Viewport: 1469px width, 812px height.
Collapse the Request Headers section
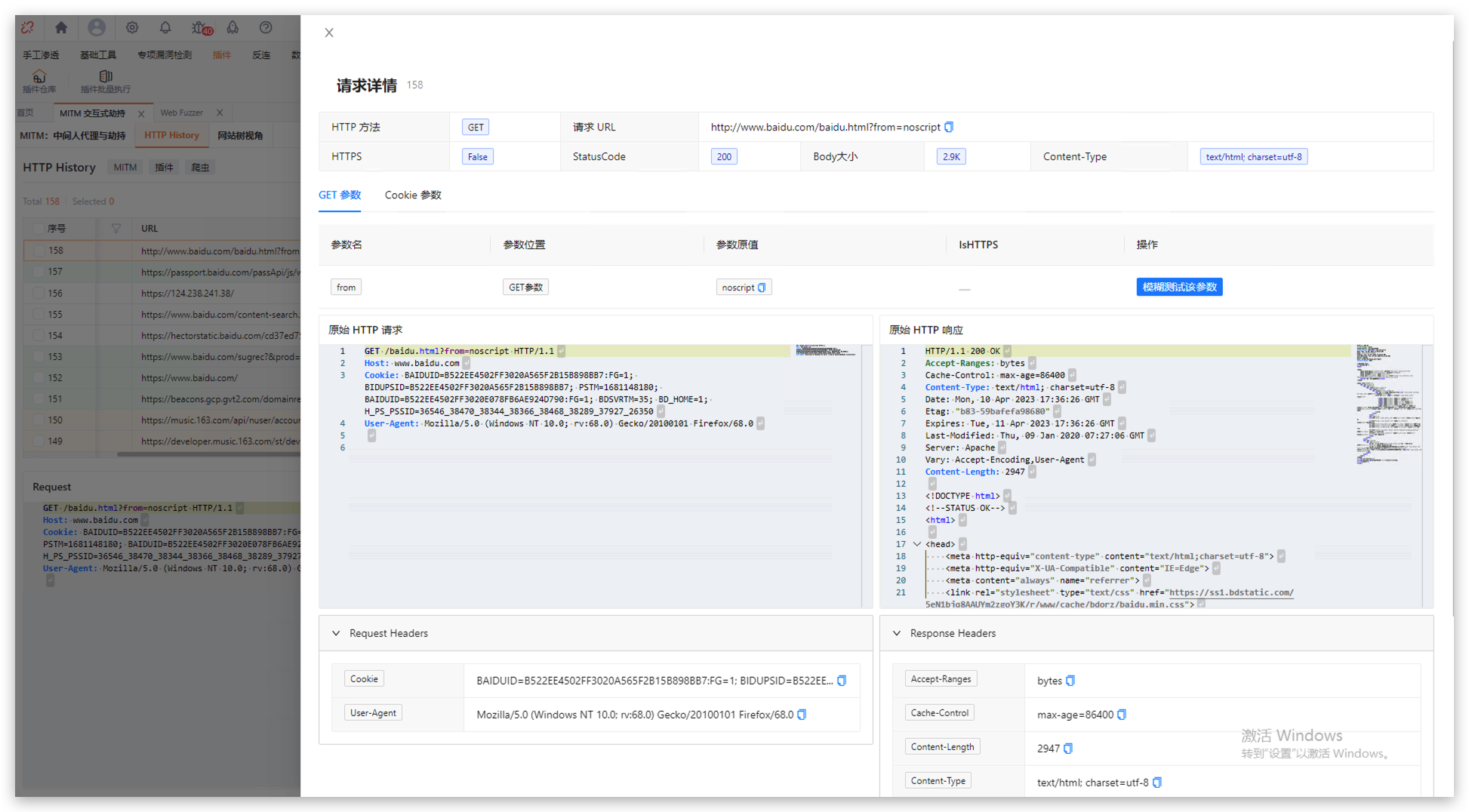[336, 633]
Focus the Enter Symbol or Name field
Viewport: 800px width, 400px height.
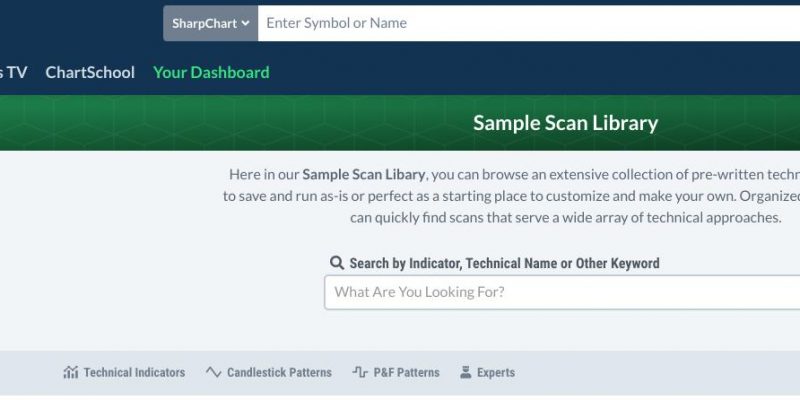(x=529, y=23)
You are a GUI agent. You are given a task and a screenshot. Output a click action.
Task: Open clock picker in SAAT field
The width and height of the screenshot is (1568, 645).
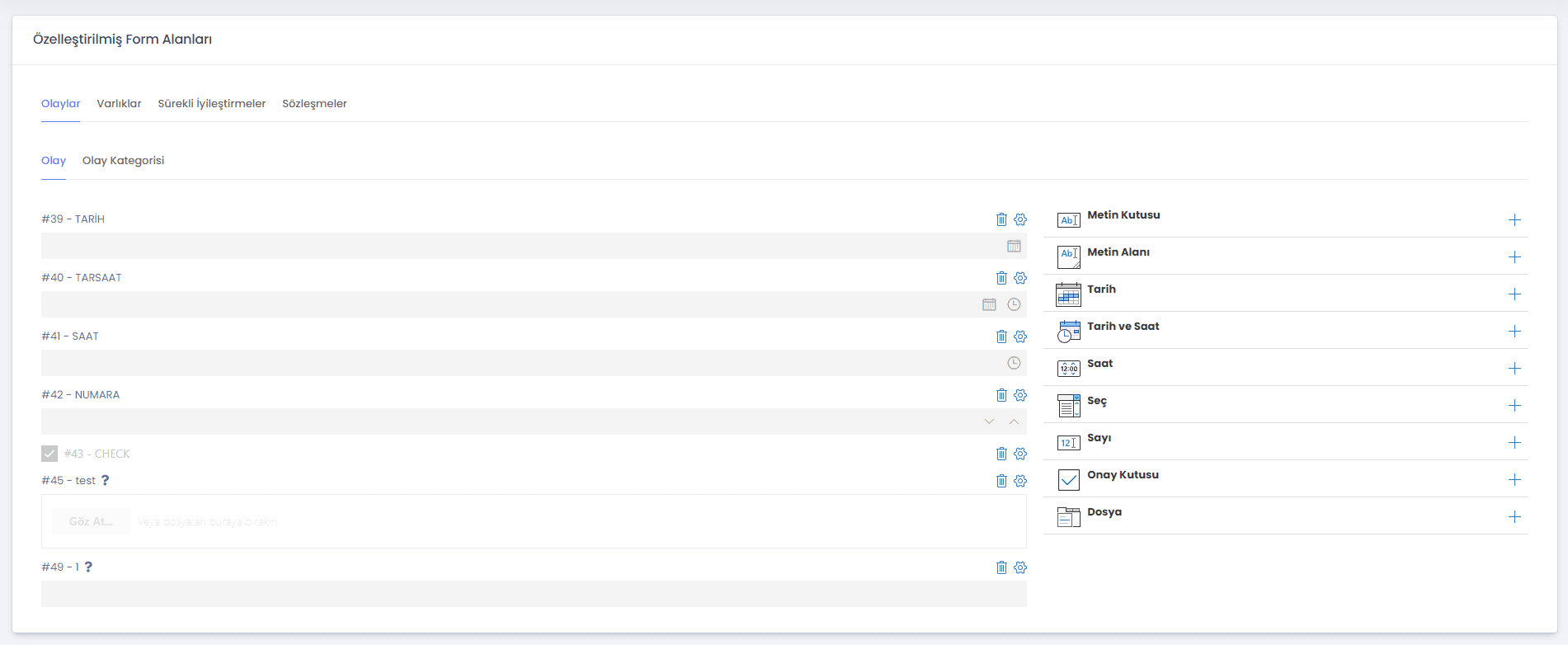coord(1014,363)
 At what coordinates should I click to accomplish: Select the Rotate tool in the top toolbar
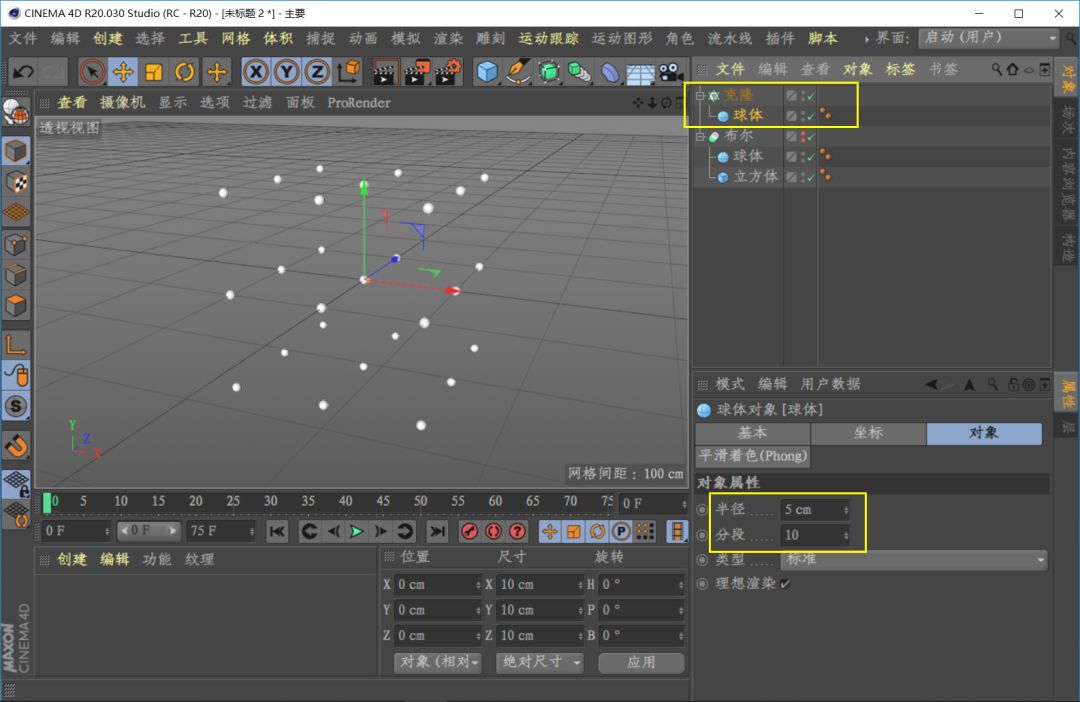pyautogui.click(x=185, y=72)
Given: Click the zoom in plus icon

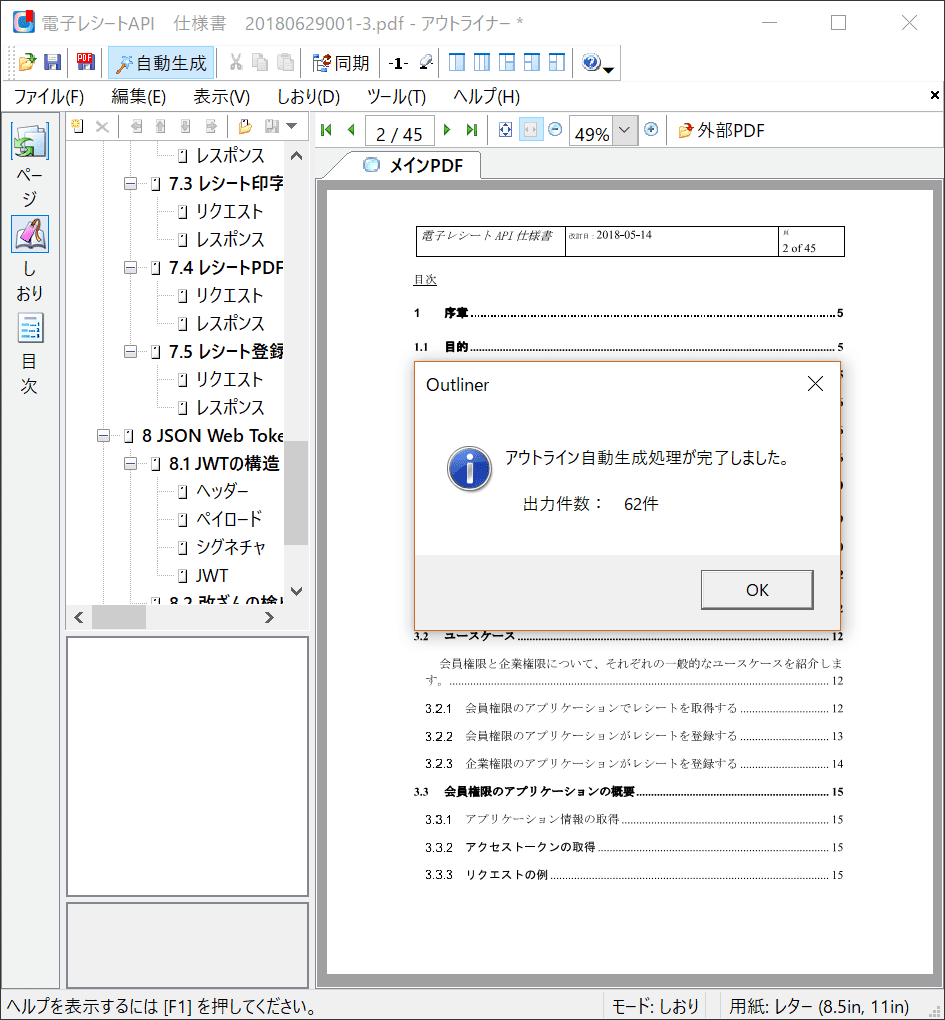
--------
→ **Problem details**: Copy the lines starting at the line that contains "Focus the Enter Symbol or Name field" and running to the final line of the entries, inclusive; omit all pictures.

→ **Answer area**:
Focus the Enter Symbol or Name field
Viewport: 800px width, 400px height.
(x=529, y=23)
You are a GUI agent. You are given a task and a screenshot. Output a click action.
Task: Open clock picker in SAAT field
The width and height of the screenshot is (1568, 645).
coord(1014,363)
 At what coordinates should I click to accomplish: Select the Rotate tool in the top toolbar
pyautogui.click(x=185, y=72)
Given: Click the zoom in plus icon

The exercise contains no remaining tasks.